#### TASK GOAL:
In the data below, the answer is the run of lines from the line containing "You are a computer-use agent. This" through the line containing "Instruction: Expand the", both included; print it exactly and nothing else.

TASK INPUTS Block Start

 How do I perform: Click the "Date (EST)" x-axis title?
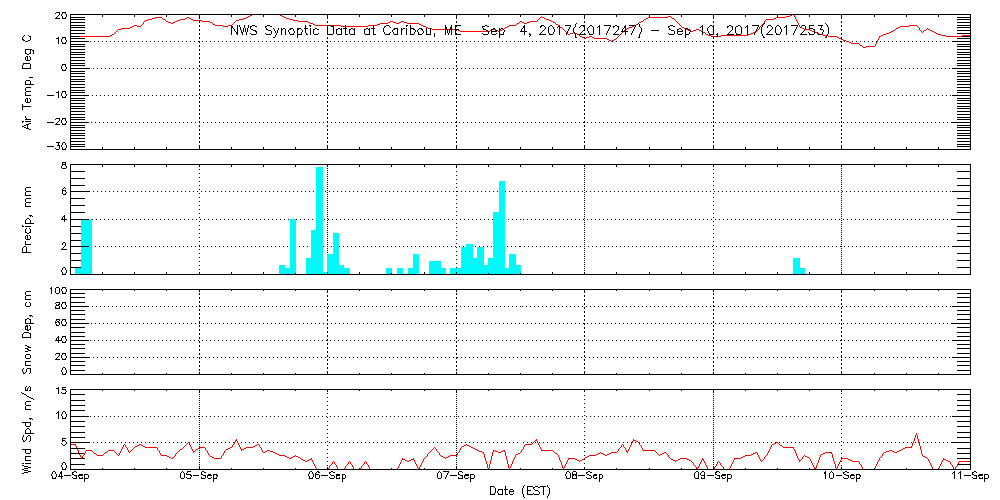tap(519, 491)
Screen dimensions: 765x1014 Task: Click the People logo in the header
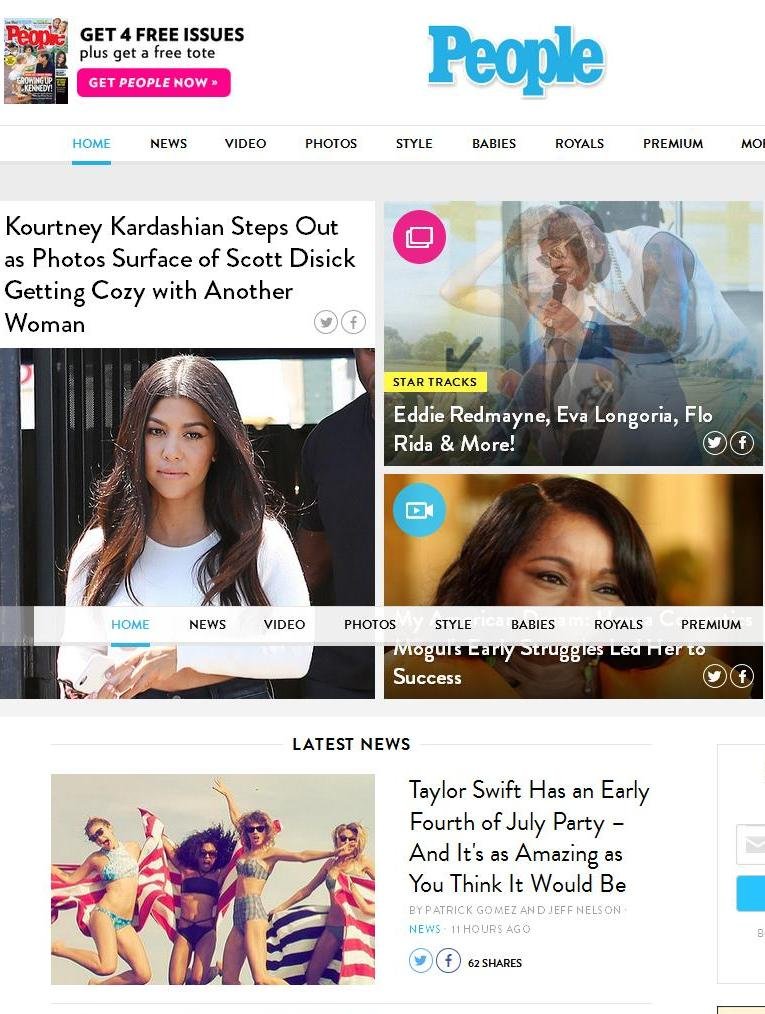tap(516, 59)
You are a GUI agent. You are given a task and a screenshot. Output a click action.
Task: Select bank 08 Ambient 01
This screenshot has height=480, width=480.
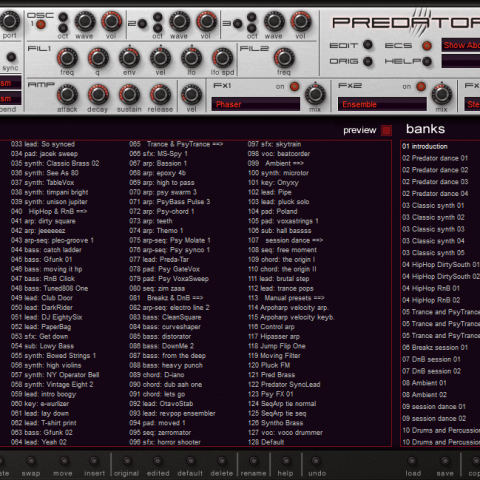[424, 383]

TASK INPUTS Block End
TASK INPUTS Block Start

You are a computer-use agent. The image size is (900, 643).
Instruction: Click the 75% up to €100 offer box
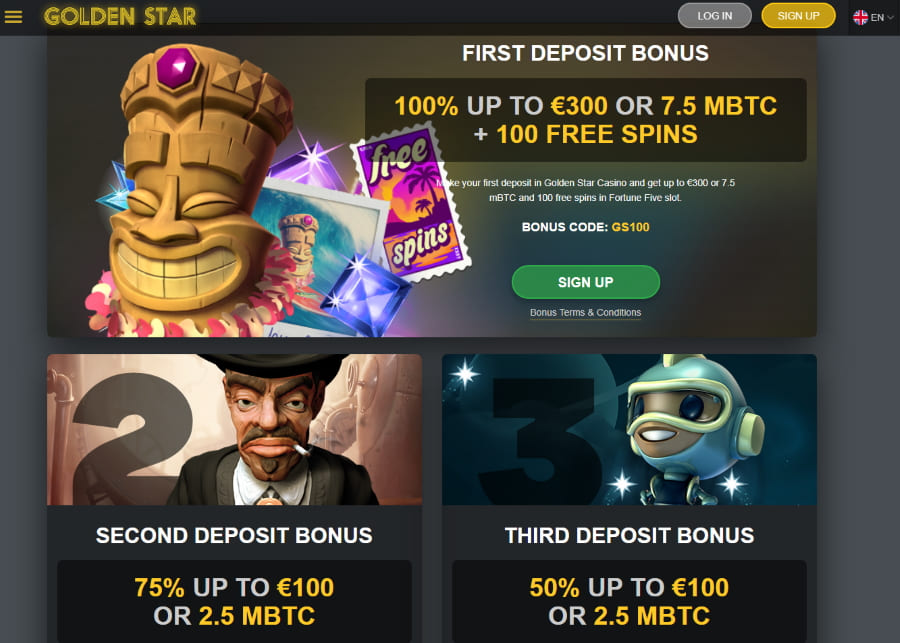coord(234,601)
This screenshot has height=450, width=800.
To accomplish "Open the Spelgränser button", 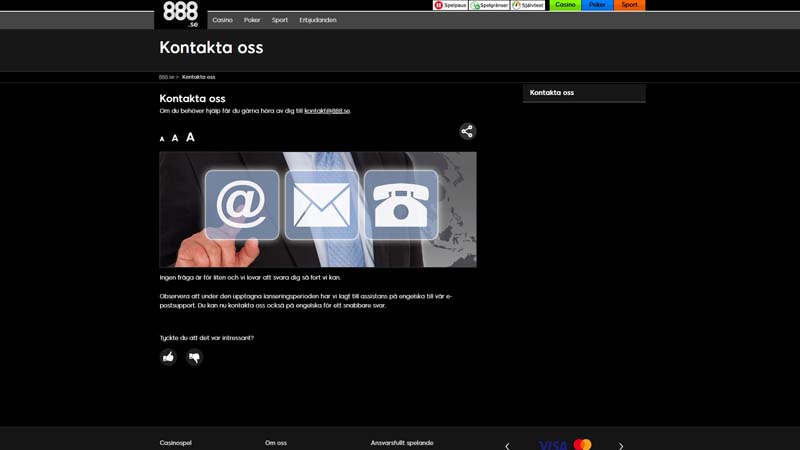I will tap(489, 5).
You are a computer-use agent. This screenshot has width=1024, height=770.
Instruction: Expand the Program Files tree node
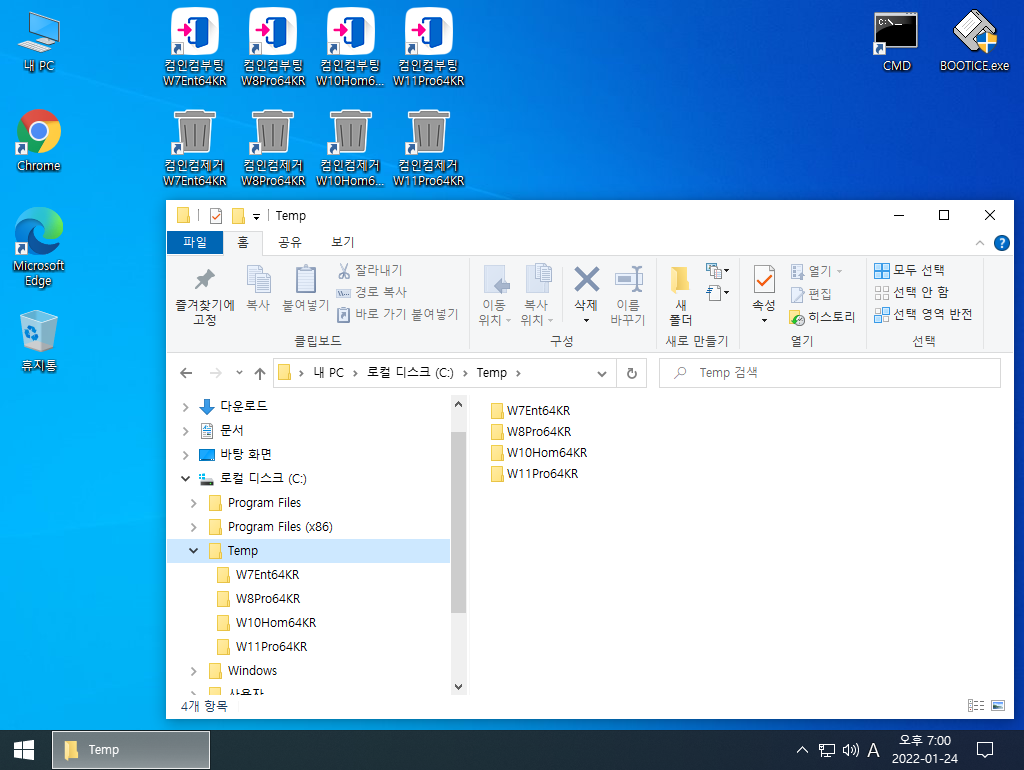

TASK INPUTS Block End

#### ANSWER BOX:
You are a computer-use agent. This screenshot has width=1024, height=770.
Instruction: Expand the Program Files tree node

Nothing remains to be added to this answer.